Este curta, de apenas 8 minutos, feito com tecnologia digital, com uma proposta experimental, que não foi comercializado e não foi exibido em nenhum canal de TV, prejudica ou prestigia o artista? Depois de 40 anos da morte do autor da música, controlar o seu uso, mesmo que não comercial, em prol da arrecadação de terceiros, é positivo ou negativo para a sociedade como um todo? Como avaliar esta questão?

Teimosa que sou, coloquei o video no Vimeo. Quanto à vontade de dirigir … passou.

A moça está louca para casar mas seu noivo vive saindo pela tangente. Então ela resolve forçar uma barra armando um belo jantar para que ele faça o pedido.

Um filme de Helder Santana e Helena Klang

This entry was posted on Sunday, December 13th, 2009 at 11:04 am and is filed under Cinema, Experimentos. You can leave a comment and follow any responses to this entry through the RSS 2.0 feed.

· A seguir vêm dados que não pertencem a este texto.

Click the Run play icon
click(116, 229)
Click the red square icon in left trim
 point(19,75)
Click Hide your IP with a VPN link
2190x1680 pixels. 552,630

8 Comments Leave a comment

  1. zé ronaldo said:

    Jan. 3, 2010

    Querida Helena se o filme foi um exercicio sem qualquer vinculo com distribuição troque os nomes e deixe no ar mas se voce tiver intenção de exibir em festivais ou mostras voce tem que pedir autorização sim.
    bjs
    JR

  2. dora gilda said:

    Dec. 16, 2009

    Oi Helena!Não entendo as leis da internet mas quero comentar q assisti ao video q vc dirigiu e gostei muito.Muito legal! Vá em frente q vc tem jeito para a coisa! Beijos da tia Dora

  3. Emilia said:

    Dec. 15, 2009

    Desconheço os trâmites financeiros e técnicos deste video; para mim tem valor estimativo (sem preço); o primeiro video criado em conjunto com minha sobrinha;guardado nos arquivos do meu computador com muito carinho;

    Rio de Janeiro, 15 de dezembro de 2009

  4. Patrícia Azambuja said:

    Dec. 14, 2009

    No Globo de domingo, li uma matéria sobre a versão em português de “Happy birthday to you”. Tive arrepios. A “família herdeira” dos versinhos teve q brigar na justiça pelos direitos autorais (lê-se % + R$). Quer dizer, a economia acaba não beneficiando o artista e sim quem menos tem direito. Pior… teremos que mudar a trilha sonora das festinhas, para nossos vídeos caseiros?
    Bjs

  5. HK said:

    Dec. 13, 2009

    Então vamos ter que trocar: eu escrevo, Helder atua e Vargas dirige :)

  6. Helderos said:

    Dec. 13, 2009

    Se não há ganho financeiro com o uso da obra (o autor morreu há 40 anos!!!), não entendo porque obstruir o uso.
    Depois de rever o curta também não entendo porque sua vontade de dirigir passou, muito menos porque o Vargas desistiu.
    Vamos fazer outro?

  7. Gian Fabra said:

    Dec. 13, 2009

    a pergunta é simples de responder. É claro q prestigia muito mais do q prejudica ao artista, mas fazer a velha economia entender isso é pura perda de tempo. ‘Repostar’ o vídeo é a melhor resposta.
    bj

  8. Vargas said:

    Dec. 13, 2009

    Vc não é a unica. Eu fiquei duzentos anos correndo atras de uma musica. Liguei pra deus e o mundo e liguei tb um F enorme. Mandei pra festival e já entrei em 8! mas tb não ganhei nenhum awards ainda.
    Mas a vontade de atuar… ficou lá em 2006.